In other words, precisely the opposite of what pandemic-era investing has looked like.

For nearly two years, the stock market has feasted on the vast amounts of stimulus supplied by central banks and governments. Near-zero interest rates and soaring household savings stoked the appetite for risk and sent retail investors clamouring for the most speculative investments they could find.

Now confronted with inflationary pressures that refuse to fade away as widely predicted, central banks must throw the great stimulus machine into reverse.

Tightening policy in the midst of a global public health crisis, while economic growth is also starting to weaken, is a lot for investors to digest.
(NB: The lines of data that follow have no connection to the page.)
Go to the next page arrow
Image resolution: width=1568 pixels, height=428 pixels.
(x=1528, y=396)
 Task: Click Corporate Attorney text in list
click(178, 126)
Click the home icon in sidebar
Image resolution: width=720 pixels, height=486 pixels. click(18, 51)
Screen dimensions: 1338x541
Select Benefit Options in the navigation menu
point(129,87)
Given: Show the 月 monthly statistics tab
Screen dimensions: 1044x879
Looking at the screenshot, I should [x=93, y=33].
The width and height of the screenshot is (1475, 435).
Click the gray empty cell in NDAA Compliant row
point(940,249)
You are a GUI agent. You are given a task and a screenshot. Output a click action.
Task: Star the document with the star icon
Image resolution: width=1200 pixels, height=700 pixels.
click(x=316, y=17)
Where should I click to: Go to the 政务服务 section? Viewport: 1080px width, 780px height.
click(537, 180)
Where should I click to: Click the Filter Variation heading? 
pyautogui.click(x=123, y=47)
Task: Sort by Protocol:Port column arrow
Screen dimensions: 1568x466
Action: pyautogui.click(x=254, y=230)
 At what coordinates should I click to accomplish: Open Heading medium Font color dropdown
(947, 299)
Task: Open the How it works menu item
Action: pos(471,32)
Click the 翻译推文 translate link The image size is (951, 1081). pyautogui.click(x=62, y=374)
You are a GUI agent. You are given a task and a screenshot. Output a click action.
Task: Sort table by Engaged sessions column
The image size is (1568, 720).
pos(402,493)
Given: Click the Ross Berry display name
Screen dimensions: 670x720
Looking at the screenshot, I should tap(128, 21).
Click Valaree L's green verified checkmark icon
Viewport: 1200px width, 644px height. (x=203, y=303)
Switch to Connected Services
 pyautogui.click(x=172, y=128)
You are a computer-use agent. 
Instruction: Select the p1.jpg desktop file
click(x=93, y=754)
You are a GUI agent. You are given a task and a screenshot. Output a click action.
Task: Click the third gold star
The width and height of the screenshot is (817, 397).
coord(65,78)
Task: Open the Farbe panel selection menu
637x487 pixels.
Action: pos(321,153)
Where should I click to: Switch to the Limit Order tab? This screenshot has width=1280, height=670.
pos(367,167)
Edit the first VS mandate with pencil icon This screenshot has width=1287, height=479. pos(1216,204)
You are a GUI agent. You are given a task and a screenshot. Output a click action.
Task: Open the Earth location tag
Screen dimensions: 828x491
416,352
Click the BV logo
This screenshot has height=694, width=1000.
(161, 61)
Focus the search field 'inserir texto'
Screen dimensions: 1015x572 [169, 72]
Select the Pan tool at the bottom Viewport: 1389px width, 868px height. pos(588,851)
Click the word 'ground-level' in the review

Gone is the tolerance for companies that consistently lose money. Consider stocks in the S&P 500 index that have posted losses in at least four of the last six years, while also having negative earnings per share now, Scotia Capital analyst Jean-Michel Gauthier wrote in a report.

That basket of stocks has come under monumental pressure. It lost 10 per cent of its value in November, an additional 11 per cent in December, and a whopping 30 per cent in January.

“The last time their underperformance was this severe, we were in the early innings of the tech-bubble implosion,” Mr. Gauthier said.

But this is not 1999. Today’s tech giants generally have the earnings power to justify their immense global profiles.

The rest of the market, however, has caught up to the tech sector in terms of profit growth, Mr. Gauthier said, “raising questions as to why technology, media and telecoms should deserve such a high valuation premium.”

Even after the recent sell-off, the S&P 500 Growth Index, which is loaded with tech stocks, trades at about 25 times earnings estimates for the next 12 months. The price-to-earnings ratio on the S&P 500 itself, meanwhile, sits at about 20, while the S&P/TSX Composite Index is trading at less than 15 times.

“People say all stocks are expensive, but mostly that’s a U.S. story,” Mr. Lingard said. “U.S. valuations are in the 90th percentile of their historical averages. Other markets, including Canada, are closer to average.”

As the air has come out of the more speculative pockets of financial markets in recent weeks, the rest of the market remains largely intact. Sectors such as financials, energy and materials are attractively priced and poised to generate profit growth at market-leading rates – a very strong setup for the TSX, Mr. Lingard said.

“For Canada, absent a recession, we expect 15- to 20-per-cent upside this year.”